Best Noir Thriller Books – The New York Times

Best Noir Thriller Books – The New York Times


Some people use noir to mean a spare writing style; others, a type of plot that tends toward deceit and despair. But it’s maybe best described as a place where no one wants to end up, literally or metaphorically.

It’s probably my favorite genre. I first got into noir through my father’s Black Lizard Press paperbacks. My father was not a criminally-minded man, but he gave me what every writer needs: good taste and a difficult childhood. Miss you, Dad.

These books will thrill you enough that you ought not to start them before bedtime — you won’t want to stop. But don’t look for happy endings here, or inspiration, unless you, too, want to be a be a writer whose work leaves people shellshocked.

This sprawling masterpiece about two Los Angeles police officers and the desires that drive and bind them was inspired by the real Black Dahlia: Elizabeth Short, found murdered and mutilated in Leimert Park in 1947, nicknamed for the floral tattoo on her thigh.

The case has never been solved, and there are a few books out there by people who think their own father was the killer. Ellroy’s father is in the clear, but his mother, Jean Hilliker, was murdered in 1958, and the two unsolved cases are forever linked in Ellroy’s psyche.

His gloriously excessive style brings his fantasy of midcentury Los Angeles to brilliant, glittering, hyper-violent life, and his personal obsession with the Black Dahlia case shines through on every page.

In 1995, Vicki Hendricks reinvigorated the genre with her humid, heated, gender-swapped take on “The Postman Always Rings Twice.” Sherri Parlay, a good woman with a high libido, is seduced into murder by the beguiling heir to a dry-cleaning fortune. Soon, she finds that there’s more to him than his good looks and sexual skills.

After 30 years, no one has topped Hendricks’s take on female lust, and she remains the queen of Florida crime writers, with an understanding of the social ecosystem like no one else.

Xavier Rule has a violent past, but he doesn’t want that to be his future. Where to turn except a church made up of people who are even worse than he is, all of them trying to redeem themselves, and held to strict standards by their leader, Father Frank?

When Frank asks Xavier to help another parishioner sort out her own sordid past, Xavier’s faith will be tested. Mosley is fearless and as incisive as a scalpel in his examination of evil — personal, spiritual, and institutional — and surprisingly hopeful about the possibility of overcoming it.

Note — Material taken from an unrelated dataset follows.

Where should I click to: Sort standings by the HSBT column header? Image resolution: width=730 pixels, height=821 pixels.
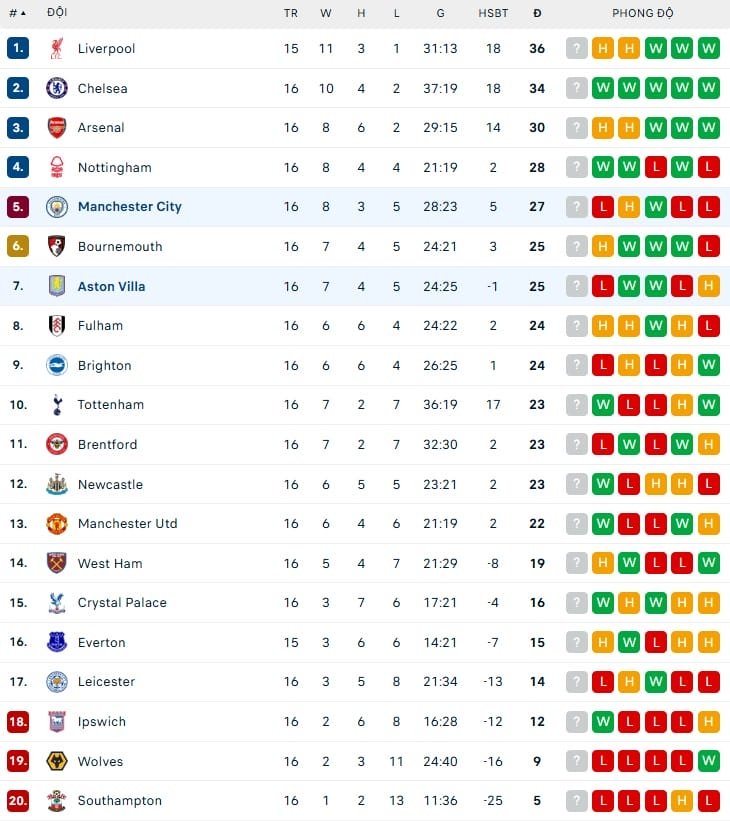pos(493,13)
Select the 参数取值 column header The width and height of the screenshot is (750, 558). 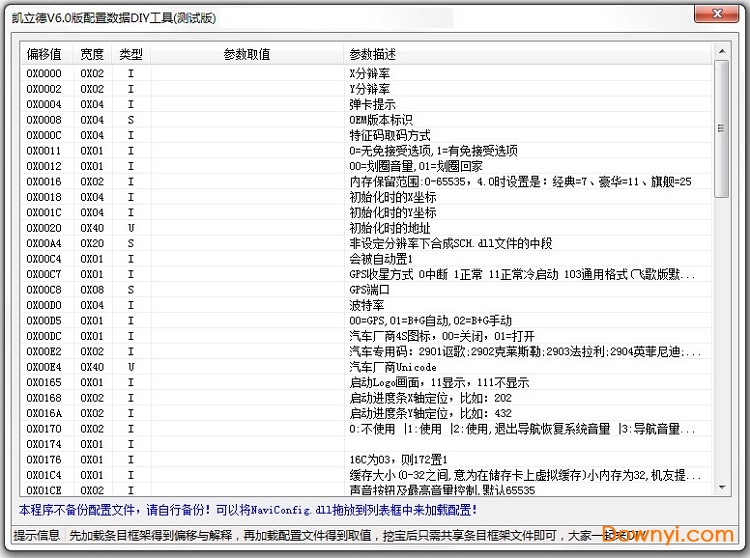point(246,54)
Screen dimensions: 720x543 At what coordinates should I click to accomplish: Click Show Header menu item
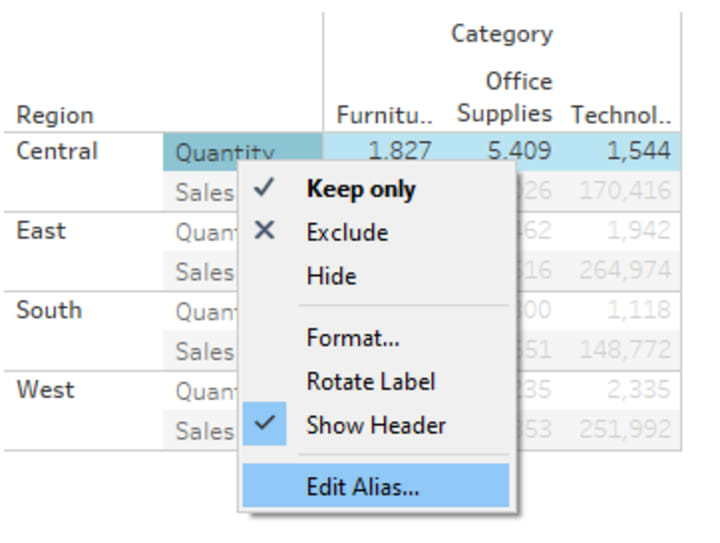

The cool, disdainful narrator of this literary thriller about an undercover agent among eco-activists and neo-primitivists is noir personified — and a character so strongly drawn you’ll find yourself thinking in her voice. She needs nothing, has an opinion on everything (often a correct one), and a heart for no one. Fittingly, the book takes place among the French, who realized what we Americans had with our black-and-white crime narratives before we did. That’s why we call it noir.

The darkest book on this list, “Shella” shocks from the first page both for its content and its unbelievably spare, direct prose. Ghost, a killer for hire, searches for his lost love, a stripper who may have turned serial killer, in the darkest corners of the underworld. There’s a tactile, pre-internet urban grit in this book that feels nostalgic and thrilling. Vachss excels at giving a real point of view and dimension to some of the most disturbing characters in modern fiction; you will be surprised to find yourself rooting for Ghost and Shella, and you’ll miss them when you turn the last page.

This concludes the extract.